Instructions to follow:
Print every line below exactly as written, but leave the pictures behind.

Material provided:
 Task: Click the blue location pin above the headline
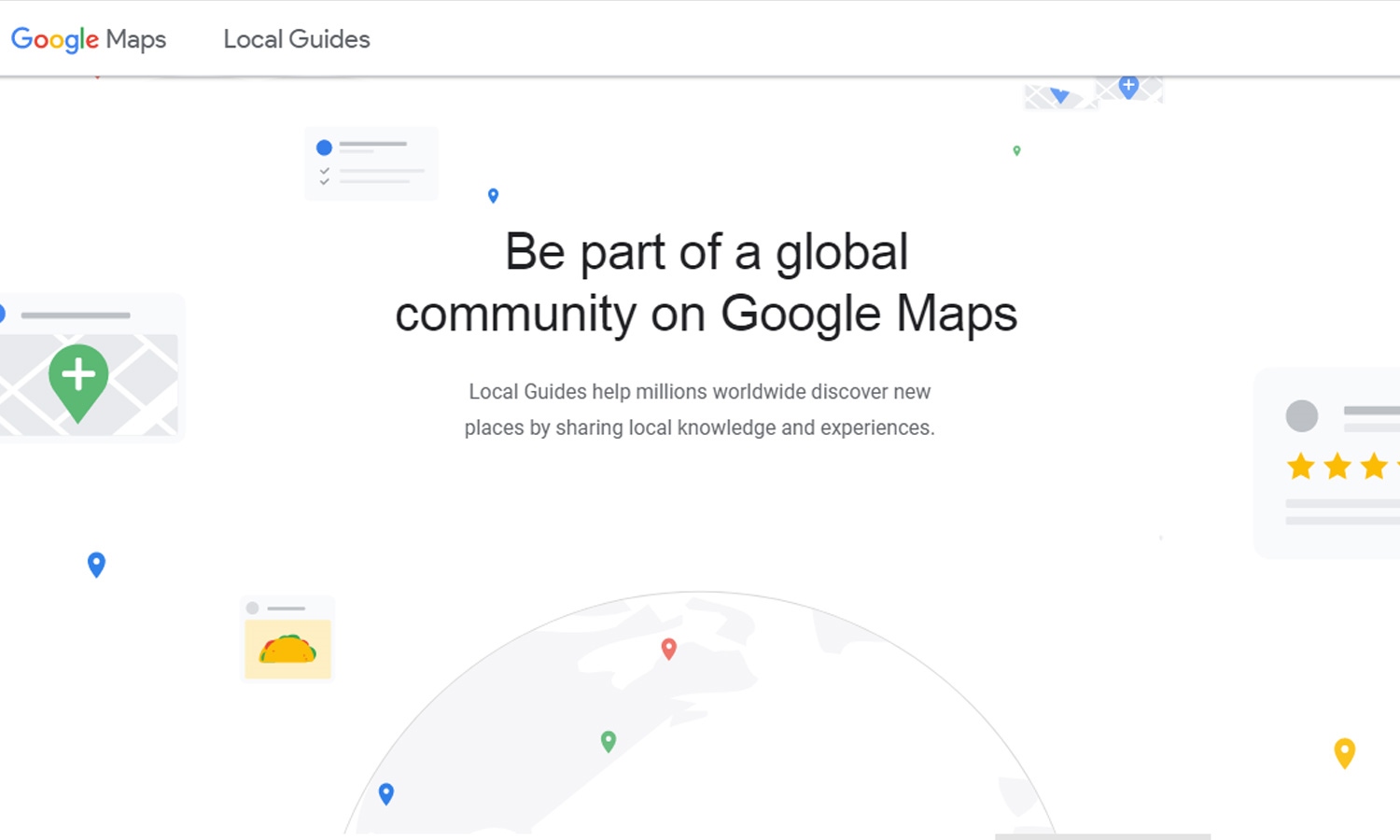pyautogui.click(x=493, y=195)
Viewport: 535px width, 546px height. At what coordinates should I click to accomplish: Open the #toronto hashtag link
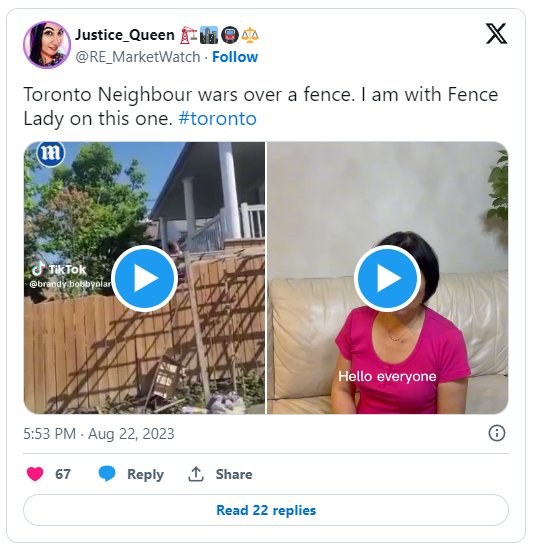[x=218, y=119]
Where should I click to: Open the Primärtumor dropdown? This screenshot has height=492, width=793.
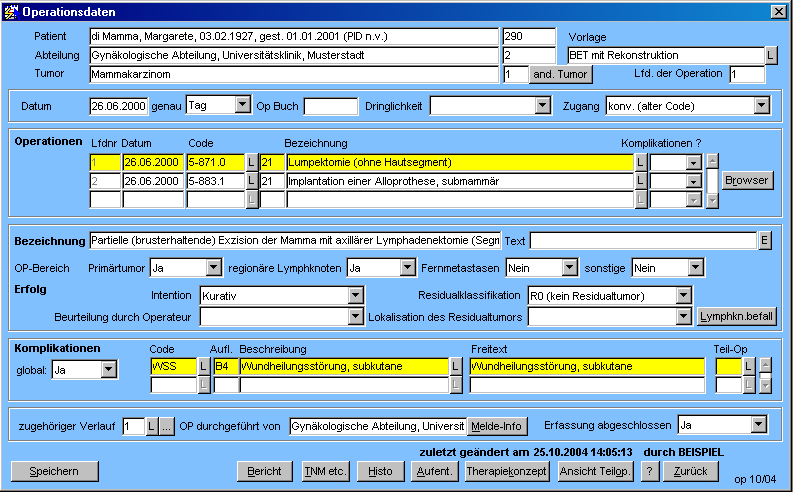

Response below:
 Task: Click the blue location pin above the headline
pyautogui.click(x=493, y=195)
Viewport: 535px width, 546px height. At what coordinates should I click to accomplish: Open the #toronto hashtag link
[x=218, y=119]
Where should I click to: Open the Primärtumor dropdown? This screenshot has height=492, width=793.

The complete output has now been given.